- _Exercise_
Set out the listing below as a numbered list of its lines, skipping blank lines and leaving out the pictures.

────────────────────────────────────────

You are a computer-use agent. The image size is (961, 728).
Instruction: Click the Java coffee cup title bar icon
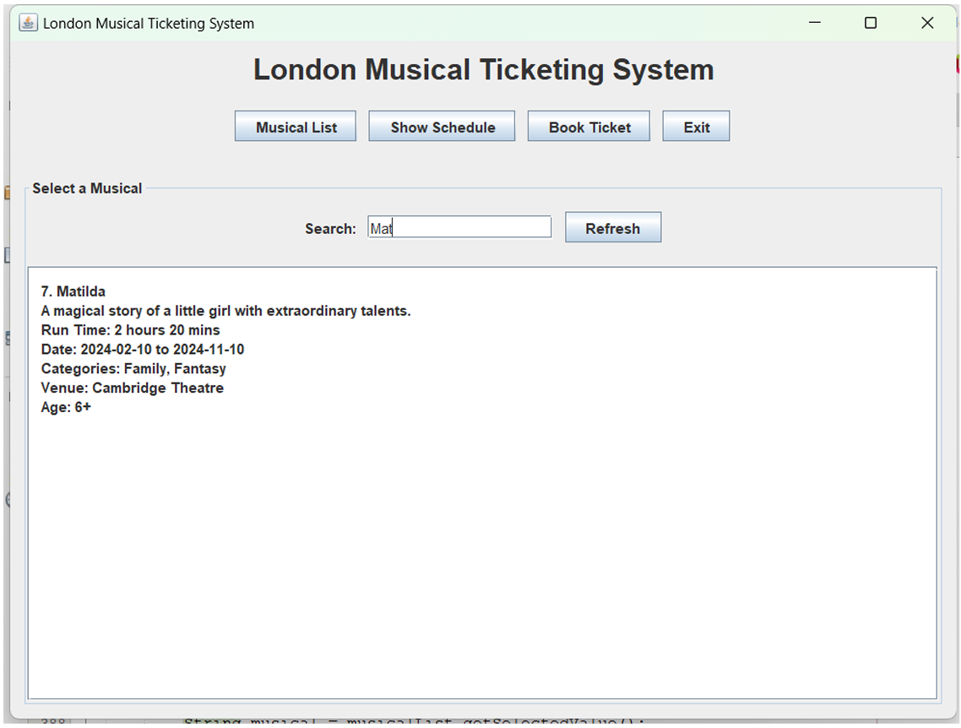pyautogui.click(x=27, y=23)
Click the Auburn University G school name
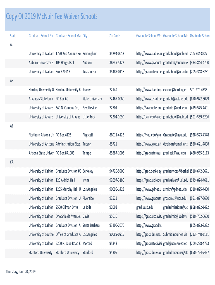Screen dimensions: 215x285 (x=41, y=63)
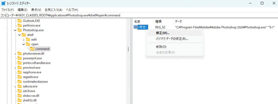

────────────────────────────────────────

- _Task solution_
1. You are a computer-use agent. The image size is (961, 728).
2. Instruction: Click the Java coffee cup title bar icon
3. pyautogui.click(x=27, y=23)
4. Click the Auburn University G school name
5. Screen dimensions: 215x285 (x=41, y=63)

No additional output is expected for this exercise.